現地に行くとこんなフェンスがありました。

車が止まっていたので誰かいらっしゃるのかなと見ていたら
巡視の方がこちらに歩いてこられましたのでご挨拶。

「おはようございます」
「おはようございます。ダム天端にいきたいのですが
下の道で進めばいいんですか?」

「はい。下の道で行ってください。
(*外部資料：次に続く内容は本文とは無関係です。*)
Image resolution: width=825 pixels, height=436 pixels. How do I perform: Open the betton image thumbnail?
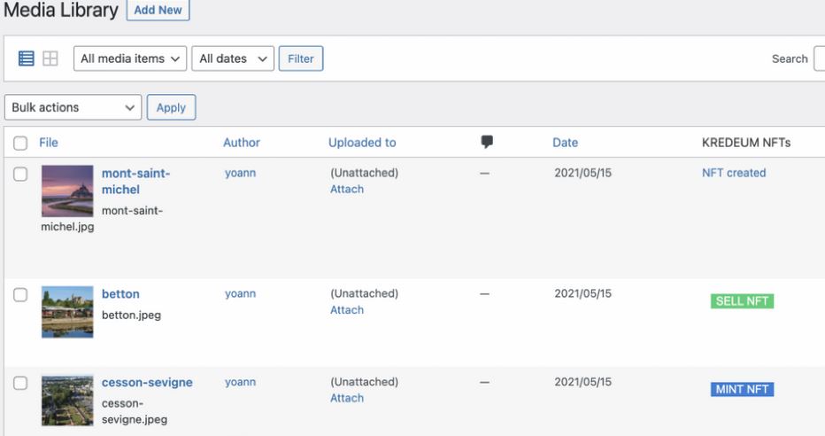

ここはこの先で
もうひとつゲートありますし天端には行けません」
「ありがとうございます♪」
「朝早くから、ダム見に来たんですか」
「はい♪
「どちらから?」
「奈良からです」
「奈良?」

ここからしばらく、奈良のお話をしていました。
お子様が奈良に嫁いだとかでめっちゃローカルな話と
さんふらわぁは便利でいいよねぇという話など。

しばらく雑談した後に、さらっとすごいエピソードが出てきました。

「私はここから少し離れたところに住んでいるんですが
このダムのおかげで今年も水に困らずに米が作れました」
「え、地蔵原ダムのお水って灌漑にも使われているんですか」
「ほんとに助かっているんですよ」

なんとなんと
歴史ある地蔵原ダムのお水と水路は発電だけでなく
地域の灌漑にも協力しているのだそうです。

立梅用水のように幕府直轄で作られた後、被災して
堰堤を作り直す資金に困ったときに
電力会社が非灌漑期に発電するという事で堰堤と水路を修繕して
共用できるようにしたという事例も勉強しているので。

地蔵原ダムの場合はどんな歴史があるんだろうか。
文献を調べねば♪


巡視の方とお別れして天端への道を進んできました。
ここは左岸にある余水吐の上にかかる管理橋。


立派な余水吐です。
奥に見えているのがダムの管理所的な建物かなと思います。


余水吐は階段状になっていたりはせず堤体の直下に向け
すーっと伸びていました。
両岸は石張り護岸。


立入禁止の場所はきちんとフェンスがあります。
間違って入っちゃったというミスが起きないから
フェンスがしっかりしていると安心です。


左岸から見た地蔵原ダム堤体です。

水力発電所データベースによると

堤高 21.82m
堤頂長 95.31m
堤敷幅 109.00m

となっています。
ダム便覧でも数字にほとんど差異はなし。
本邦高土堰堤誌は単位が尺だから計算しないとわからない。


地蔵原貯水池ダム。
ダム湖にはちゃんと天ヶ谷貯水池という名前もついていて
地図にも記されています。


右岸から見た天端と貯水池。
かなり広い天端幅です。


余水吐越流部。
扇形で越流堤はそんなに高くありません。
貯水池と余水吐の境界で、かくっと角度が変わっています。


貯水池側はコンクリート被覆で分割型の水位標も立っていました。


水位標のアップ。

フィルダムの洪水吐は地山の元々の形状を生かすことが多いのですが
ここは貯水池が作られる前から水が涌く場所だったらしいので
少し窪地になっていたのかも。


貯水池はこんな感じで周囲の山はなめらかな稜線だし
とてもほのぼのしています。


天端はとてもゆったりした幅なんですが
この草刈りの仕方はいいなと。

中央だけ草刈りしたら柵とか作らなくても
育った雑草が柵の代わりをしてくれるなと思いました。

もちろん、貯水池側にはちゃんと柵がありますが。


発電所に水を送る取水塔が貯水池左岸側にありました。


一番気になる堤体貯水池側。
本邦高土堰堤誌で空石積と記されていた部分は
改修されてコンクリートできれいに被覆されていました。

貯水池から天端へ繋がる勾配変化は割と緩やか。
そしてここにはwave wallはなかったみたいです。
天端の草の間にもそういう気配がありませんでした。

国会図書館デジタルコレクションで「地蔵原 貯水池」のキーワードで文献を探しました。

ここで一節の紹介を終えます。